U.S. Postal Service Express Mail carries a guarantee: your package will arrive by noon the next day after it’s accepted at the post office, depending on what time you hand it over to a clerk in person. Okay. The problem, as Consumerist readers have learned, comes in when your package arrives late and you actually try to cash in this guarantee.
Kyle complains that the package he sent was supposed to arrive on Saturday, June 15th. It just barely made it to the recipient’s local post office that morning, so the employees sort of shrugged and put it in the system as “available for pickup.” Even though nobody had told the recipient that they needed to pick it up at the post office. Good enough.
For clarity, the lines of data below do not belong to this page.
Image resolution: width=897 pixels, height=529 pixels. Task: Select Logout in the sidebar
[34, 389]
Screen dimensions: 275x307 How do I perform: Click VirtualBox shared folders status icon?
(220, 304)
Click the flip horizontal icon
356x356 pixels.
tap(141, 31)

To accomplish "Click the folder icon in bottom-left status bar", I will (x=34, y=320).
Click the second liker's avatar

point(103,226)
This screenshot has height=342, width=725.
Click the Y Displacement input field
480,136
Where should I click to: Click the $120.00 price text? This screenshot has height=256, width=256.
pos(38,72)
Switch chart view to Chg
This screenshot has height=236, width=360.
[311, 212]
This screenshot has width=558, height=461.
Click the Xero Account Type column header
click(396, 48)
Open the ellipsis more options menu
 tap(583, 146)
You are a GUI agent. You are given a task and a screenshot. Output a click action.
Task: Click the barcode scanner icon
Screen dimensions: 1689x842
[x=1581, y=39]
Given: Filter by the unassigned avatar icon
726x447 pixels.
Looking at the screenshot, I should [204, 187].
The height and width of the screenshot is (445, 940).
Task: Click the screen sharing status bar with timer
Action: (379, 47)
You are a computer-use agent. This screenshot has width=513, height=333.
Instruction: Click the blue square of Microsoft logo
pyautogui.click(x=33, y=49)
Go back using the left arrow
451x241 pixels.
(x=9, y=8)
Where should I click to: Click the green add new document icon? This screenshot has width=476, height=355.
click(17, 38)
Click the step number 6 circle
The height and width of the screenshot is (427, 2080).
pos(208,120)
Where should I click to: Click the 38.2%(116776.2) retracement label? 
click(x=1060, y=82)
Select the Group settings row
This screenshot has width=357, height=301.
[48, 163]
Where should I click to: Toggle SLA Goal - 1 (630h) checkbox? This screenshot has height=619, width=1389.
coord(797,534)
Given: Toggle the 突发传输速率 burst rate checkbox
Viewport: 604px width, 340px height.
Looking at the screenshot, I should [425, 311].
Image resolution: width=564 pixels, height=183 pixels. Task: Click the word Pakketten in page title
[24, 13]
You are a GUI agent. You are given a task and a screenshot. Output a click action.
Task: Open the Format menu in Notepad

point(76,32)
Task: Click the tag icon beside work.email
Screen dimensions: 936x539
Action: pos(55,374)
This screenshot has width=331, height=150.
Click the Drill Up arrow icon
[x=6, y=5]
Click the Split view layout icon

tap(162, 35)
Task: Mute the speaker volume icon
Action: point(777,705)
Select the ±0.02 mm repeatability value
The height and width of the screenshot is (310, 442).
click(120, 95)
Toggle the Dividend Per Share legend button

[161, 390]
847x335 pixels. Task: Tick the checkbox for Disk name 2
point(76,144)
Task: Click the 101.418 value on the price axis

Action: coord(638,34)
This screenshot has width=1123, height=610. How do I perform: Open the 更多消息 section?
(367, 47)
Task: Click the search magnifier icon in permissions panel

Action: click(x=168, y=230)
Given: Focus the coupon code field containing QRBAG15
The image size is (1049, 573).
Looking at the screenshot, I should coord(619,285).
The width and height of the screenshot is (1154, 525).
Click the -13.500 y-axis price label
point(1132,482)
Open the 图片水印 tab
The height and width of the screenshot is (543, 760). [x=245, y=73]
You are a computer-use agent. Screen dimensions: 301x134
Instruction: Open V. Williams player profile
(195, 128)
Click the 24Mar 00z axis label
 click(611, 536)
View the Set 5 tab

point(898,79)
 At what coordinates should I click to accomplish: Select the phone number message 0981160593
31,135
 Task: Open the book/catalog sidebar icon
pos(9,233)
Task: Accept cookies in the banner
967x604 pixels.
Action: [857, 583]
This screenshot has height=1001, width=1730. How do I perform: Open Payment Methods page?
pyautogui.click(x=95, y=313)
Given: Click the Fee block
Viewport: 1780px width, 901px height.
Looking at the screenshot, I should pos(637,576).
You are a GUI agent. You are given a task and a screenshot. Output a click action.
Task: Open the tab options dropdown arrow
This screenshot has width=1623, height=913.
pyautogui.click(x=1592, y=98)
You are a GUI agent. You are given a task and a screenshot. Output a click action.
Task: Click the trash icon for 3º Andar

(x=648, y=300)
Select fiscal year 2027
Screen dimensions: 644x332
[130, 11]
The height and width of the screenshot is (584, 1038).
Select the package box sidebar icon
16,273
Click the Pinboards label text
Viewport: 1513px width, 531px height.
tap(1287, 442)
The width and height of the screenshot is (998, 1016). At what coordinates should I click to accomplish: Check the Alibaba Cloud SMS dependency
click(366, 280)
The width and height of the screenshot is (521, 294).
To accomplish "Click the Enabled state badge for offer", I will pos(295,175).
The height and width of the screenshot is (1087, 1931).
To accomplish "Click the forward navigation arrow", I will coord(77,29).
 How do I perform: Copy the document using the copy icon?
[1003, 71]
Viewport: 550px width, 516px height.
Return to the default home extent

Oh, well: surely they managed to get the envelope onto a truck sometime over the weekend, right? No. Kyle writes:
You would think that they would get their act together and finally deliver it on Monday. But, of course, you would be wrong.
Because on Monday, they didn’t deliver it either, nor did they leave any notice at the door.
But they can’t admit that now can they?
So they added a new message to the tracking status on Monday: “Notice Left (No Authorized Recipient Available).
So maybe I made a mistake and there was no one at the door to answer?
Well why don’t you guess what time it was that they made their “delivery”?
That’s right, it was at 11:45AM.
Now what are the chances of that happening twice in a row at that exact time?
Once you add the fact that there was a “Waiver of Signature” on the envelope so they didn’t need anyone to “receive” it and could [have] had just left it with the rest of the mail, you see why the Postal Service is where it is today.
I attached a picture of the tracking status blacking out some possibly sensitive information. I did not actually contact USPS to get a refund this time since I don’t have the time, and I actually paid for the label with PayPal- and from past experience that means I will be going in circles as to who is supposed to refund me.